家里能砸得全都砸了,煙塵四起,尖銳的聲響充斥著滿層樓,好在這是白天,上下左右的鄰居大都是上班族,沒人捶他家門。
宣泄過后,他喘著粗氣一屁股坐到了沙發(fā)上,滿屋的狼藉好像龍卷風(fēng)狂暴襲過八百遍,不知哪里有尖銳的東西或者是碎片迸射,武喆的雙手一片殷紅,血滴滴噠噠地流在地板上,還是他捋頭發(fā)時血沾了半張臉才發(fā)現(xiàn)。
他起身去洗手,手機卻響了。
上面“小晗晗”三個字特別醒目。
他不想接,把腳邊的東西踢開往衛(wèi)生間走,可鈴聲就是不放過他,循環(huán)往復(fù),一刻不停,斷了還會再續(xù)上。
沒辦法,武喆折返回來,去拿手機。
接通時,姜明晗的聲音聽起來又急促又擔(dān)心,他問他為什么這么久才接電話。
“我正要去廁所。”武喆將聲音控制得極盡正常。
“怎么了?你聽起來怪怪的。”對方還是聽出來了。
該死的敏感,一點情緒都他媽藏不住,這也是為什么武喆不愿意接這通電話的原因。
“沒事,我可能感冒了,睡到現(xiàn)在才起來。”
“真牛逼,我這兒天寒地凍都沒事,你那兒春暖花開卻感冒,搞什么?”
武喆笑了下,若有若無。
雙方沉默。
“你什么時候回來?”他問。
“早了,我他媽想出柜。”姜明晗憤憤地說。
武喆驚了:“這鬧什么啊?!好端端的出什么柜!你不帶我去不就是怕失控嗎?現(xiàn)在你他媽自己又反水?!”

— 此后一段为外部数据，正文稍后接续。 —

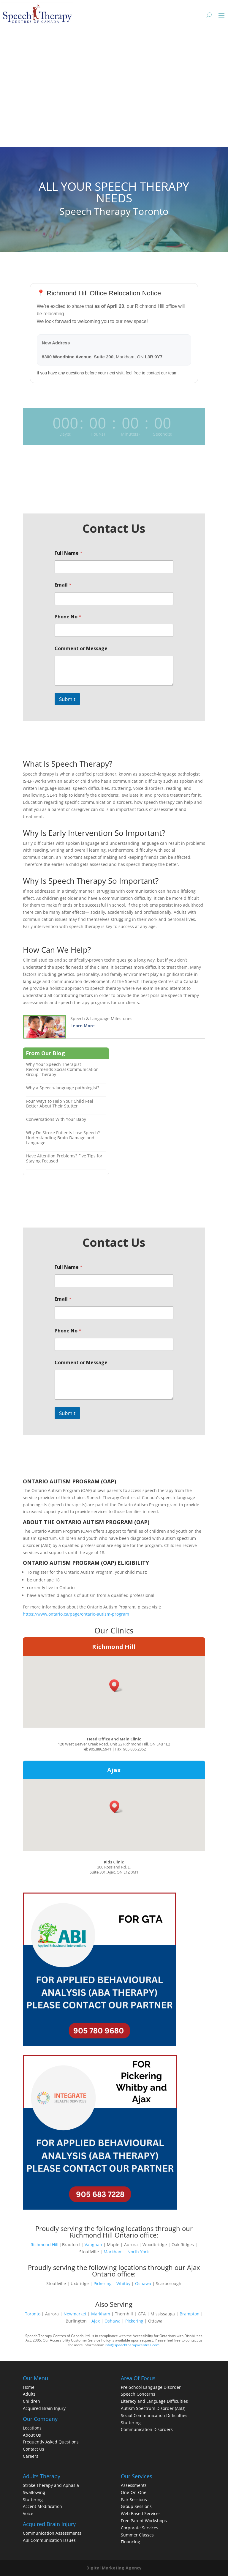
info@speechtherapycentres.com (131, 2344)
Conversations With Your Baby (56, 1119)
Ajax (114, 1770)
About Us (32, 2435)
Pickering (103, 2283)
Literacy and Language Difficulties (154, 2401)
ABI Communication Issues (49, 2540)
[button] (116, 1685)
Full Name (69, 553)
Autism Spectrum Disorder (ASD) (153, 2408)
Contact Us (33, 2449)
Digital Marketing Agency (114, 2568)
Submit (67, 699)
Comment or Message (81, 648)
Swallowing (34, 2492)
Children (31, 2401)
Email (63, 585)
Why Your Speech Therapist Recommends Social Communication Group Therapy (62, 1069)
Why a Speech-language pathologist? (62, 1088)
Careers (30, 2456)
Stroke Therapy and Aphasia (51, 2485)
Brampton (190, 2314)
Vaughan (93, 2244)
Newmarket (75, 2314)
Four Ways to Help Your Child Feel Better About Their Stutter (59, 1103)
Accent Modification (42, 2506)
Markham (113, 2251)
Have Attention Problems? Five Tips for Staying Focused (64, 1158)
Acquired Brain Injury (44, 2408)
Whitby (123, 2283)
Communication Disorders (147, 2429)
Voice (28, 2513)
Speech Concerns (138, 2394)
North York (138, 2251)
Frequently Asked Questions (51, 2442)
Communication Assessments (52, 2533)
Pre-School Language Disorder (151, 2387)
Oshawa (143, 2283)
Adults (29, 2394)
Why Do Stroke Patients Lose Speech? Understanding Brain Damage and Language (63, 1138)
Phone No (68, 617)
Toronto (32, 2314)
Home (28, 2387)
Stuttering (131, 2422)
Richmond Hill (114, 1647)
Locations (32, 2428)
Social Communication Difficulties (154, 2415)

對方沉默,一聲打火機的火苗驟燃響在那邊,緊接著是抽煙的嘶嘶聲。
“我爸媽讓我留在吉林找個女的結(jié)婚,房子都買好了。”
武喆都不知道自己是什么感覺了,胸口堵得像個鐵疙瘩,整個心都是木的,他想大哭一場,又想狂笑不止,最終什么都沒有做。
“別出柜,太苦了,不值得。”很久,他才說出這句話。